Source data =>
- Opening Delimiter -

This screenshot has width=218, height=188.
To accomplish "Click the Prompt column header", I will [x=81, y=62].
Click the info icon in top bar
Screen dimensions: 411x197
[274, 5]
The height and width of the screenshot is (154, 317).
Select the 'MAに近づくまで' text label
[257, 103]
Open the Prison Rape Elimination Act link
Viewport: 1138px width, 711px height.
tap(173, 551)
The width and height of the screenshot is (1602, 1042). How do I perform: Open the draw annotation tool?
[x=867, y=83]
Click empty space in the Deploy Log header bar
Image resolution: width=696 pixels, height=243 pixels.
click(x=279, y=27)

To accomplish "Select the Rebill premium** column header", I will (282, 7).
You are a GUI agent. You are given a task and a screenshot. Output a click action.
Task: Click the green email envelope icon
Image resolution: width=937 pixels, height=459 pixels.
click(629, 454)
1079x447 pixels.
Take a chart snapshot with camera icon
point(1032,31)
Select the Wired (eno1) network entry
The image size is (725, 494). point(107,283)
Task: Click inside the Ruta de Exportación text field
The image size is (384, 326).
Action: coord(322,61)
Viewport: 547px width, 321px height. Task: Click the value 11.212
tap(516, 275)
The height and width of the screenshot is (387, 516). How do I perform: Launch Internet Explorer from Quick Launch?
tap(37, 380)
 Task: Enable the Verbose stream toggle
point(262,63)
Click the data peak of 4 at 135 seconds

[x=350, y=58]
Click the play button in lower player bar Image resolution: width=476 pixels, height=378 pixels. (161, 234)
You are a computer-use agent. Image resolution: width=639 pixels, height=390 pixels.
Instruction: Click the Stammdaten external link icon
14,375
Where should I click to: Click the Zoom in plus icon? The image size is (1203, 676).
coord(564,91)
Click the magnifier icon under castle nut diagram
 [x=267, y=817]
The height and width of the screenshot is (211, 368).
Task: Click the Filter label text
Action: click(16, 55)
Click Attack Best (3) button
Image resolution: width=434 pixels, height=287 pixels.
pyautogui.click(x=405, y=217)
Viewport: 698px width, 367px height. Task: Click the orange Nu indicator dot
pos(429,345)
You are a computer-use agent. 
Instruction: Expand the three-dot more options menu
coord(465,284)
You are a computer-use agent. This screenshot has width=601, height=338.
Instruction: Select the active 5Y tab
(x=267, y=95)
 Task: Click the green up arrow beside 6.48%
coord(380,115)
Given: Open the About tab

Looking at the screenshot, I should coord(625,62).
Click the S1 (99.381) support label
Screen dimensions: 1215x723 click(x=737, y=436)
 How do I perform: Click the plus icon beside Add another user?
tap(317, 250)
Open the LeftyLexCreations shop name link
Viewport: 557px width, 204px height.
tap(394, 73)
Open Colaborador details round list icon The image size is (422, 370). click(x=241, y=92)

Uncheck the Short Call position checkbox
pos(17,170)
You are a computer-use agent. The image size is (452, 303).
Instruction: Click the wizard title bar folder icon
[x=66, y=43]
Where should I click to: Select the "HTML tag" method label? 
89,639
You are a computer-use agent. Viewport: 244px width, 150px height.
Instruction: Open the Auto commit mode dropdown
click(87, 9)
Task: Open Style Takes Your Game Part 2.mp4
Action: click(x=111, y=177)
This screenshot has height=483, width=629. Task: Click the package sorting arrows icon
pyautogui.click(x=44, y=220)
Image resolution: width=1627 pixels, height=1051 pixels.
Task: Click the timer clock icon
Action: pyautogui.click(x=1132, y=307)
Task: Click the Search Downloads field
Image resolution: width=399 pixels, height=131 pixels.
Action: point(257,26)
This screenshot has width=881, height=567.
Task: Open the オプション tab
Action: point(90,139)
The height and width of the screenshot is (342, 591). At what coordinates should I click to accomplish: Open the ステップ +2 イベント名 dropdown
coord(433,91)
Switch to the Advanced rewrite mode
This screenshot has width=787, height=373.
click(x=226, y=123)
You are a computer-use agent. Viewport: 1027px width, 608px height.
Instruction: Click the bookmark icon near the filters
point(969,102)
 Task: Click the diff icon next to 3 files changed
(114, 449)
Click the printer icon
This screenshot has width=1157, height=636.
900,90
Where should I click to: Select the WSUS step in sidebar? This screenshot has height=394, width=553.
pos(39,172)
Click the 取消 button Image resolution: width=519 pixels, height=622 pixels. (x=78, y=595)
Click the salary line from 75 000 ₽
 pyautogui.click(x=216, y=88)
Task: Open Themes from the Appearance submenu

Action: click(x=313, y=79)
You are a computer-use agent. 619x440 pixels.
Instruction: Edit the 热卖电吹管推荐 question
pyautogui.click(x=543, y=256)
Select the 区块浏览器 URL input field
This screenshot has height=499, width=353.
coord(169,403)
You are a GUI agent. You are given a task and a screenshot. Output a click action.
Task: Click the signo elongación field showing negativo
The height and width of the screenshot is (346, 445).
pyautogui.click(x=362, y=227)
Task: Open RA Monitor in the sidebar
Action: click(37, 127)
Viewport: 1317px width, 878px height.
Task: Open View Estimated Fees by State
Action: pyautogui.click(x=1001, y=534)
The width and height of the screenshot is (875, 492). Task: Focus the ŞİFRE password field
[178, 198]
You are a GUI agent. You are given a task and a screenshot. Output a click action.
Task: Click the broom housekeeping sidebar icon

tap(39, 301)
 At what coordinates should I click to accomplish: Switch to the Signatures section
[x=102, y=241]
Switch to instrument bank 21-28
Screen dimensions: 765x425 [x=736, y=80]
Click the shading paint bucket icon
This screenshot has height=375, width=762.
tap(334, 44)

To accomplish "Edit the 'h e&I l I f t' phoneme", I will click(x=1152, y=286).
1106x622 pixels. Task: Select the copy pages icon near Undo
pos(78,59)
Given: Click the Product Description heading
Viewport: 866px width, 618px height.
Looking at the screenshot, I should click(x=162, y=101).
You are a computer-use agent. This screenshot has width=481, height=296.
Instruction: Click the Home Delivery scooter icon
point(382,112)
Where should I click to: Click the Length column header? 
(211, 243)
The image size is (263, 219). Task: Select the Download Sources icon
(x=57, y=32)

- Closing Delimiter -

Requirement =>
In the records above, find the line with "Task: Click the green up arrow beside 6.48%"; write out exactly that line and each one after it, stopping after the line with "You are a computer-use agent. 619x440 pixels.".

Result for this task =>
 Task: Click the green up arrow beside 6.48%
coord(380,115)
Given: Open the About tab

Looking at the screenshot, I should coord(625,62).
Click the S1 (99.381) support label
Screen dimensions: 1215x723 click(x=737, y=436)
 How do I perform: Click the plus icon beside Add another user?
tap(317, 250)
Open the LeftyLexCreations shop name link
Viewport: 557px width, 204px height.
tap(394, 73)
Open Colaborador details round list icon The image size is (422, 370). click(x=241, y=92)

Uncheck the Short Call position checkbox
pos(17,170)
You are a computer-use agent. The image size is (452, 303).
Instruction: Click the wizard title bar folder icon
[x=66, y=43]
Where should I click to: Select the "HTML tag" method label? 
89,639
You are a computer-use agent. Viewport: 244px width, 150px height.
Instruction: Open the Auto commit mode dropdown
click(87, 9)
Task: Open Style Takes Your Game Part 2.mp4
Action: click(x=111, y=177)
This screenshot has height=483, width=629. Task: Click the package sorting arrows icon
pyautogui.click(x=44, y=220)
Image resolution: width=1627 pixels, height=1051 pixels.
Task: Click the timer clock icon
Action: pyautogui.click(x=1132, y=307)
Task: Click the Search Downloads field
Image resolution: width=399 pixels, height=131 pixels.
Action: point(257,26)
This screenshot has width=881, height=567.
Task: Open the オプション tab
Action: point(90,139)
The height and width of the screenshot is (342, 591). At what coordinates should I click to accomplish: Open the ステップ +2 イベント名 dropdown
coord(433,91)
Switch to the Advanced rewrite mode
This screenshot has width=787, height=373.
click(x=226, y=123)
You are a computer-use agent. Viewport: 1027px width, 608px height.
Instruction: Click the bookmark icon near the filters
point(969,102)
 Task: Click the diff icon next to 3 files changed
(114, 449)
Click the printer icon
This screenshot has width=1157, height=636.
900,90
Where should I click to: Select the WSUS step in sidebar? This screenshot has height=394, width=553.
pos(39,172)
Click the 取消 button Image resolution: width=519 pixels, height=622 pixels. (x=78, y=595)
Click the salary line from 75 000 ₽
 pyautogui.click(x=216, y=88)
Task: Open Themes from the Appearance submenu

Action: click(x=313, y=79)
You are a computer-use agent. 619x440 pixels.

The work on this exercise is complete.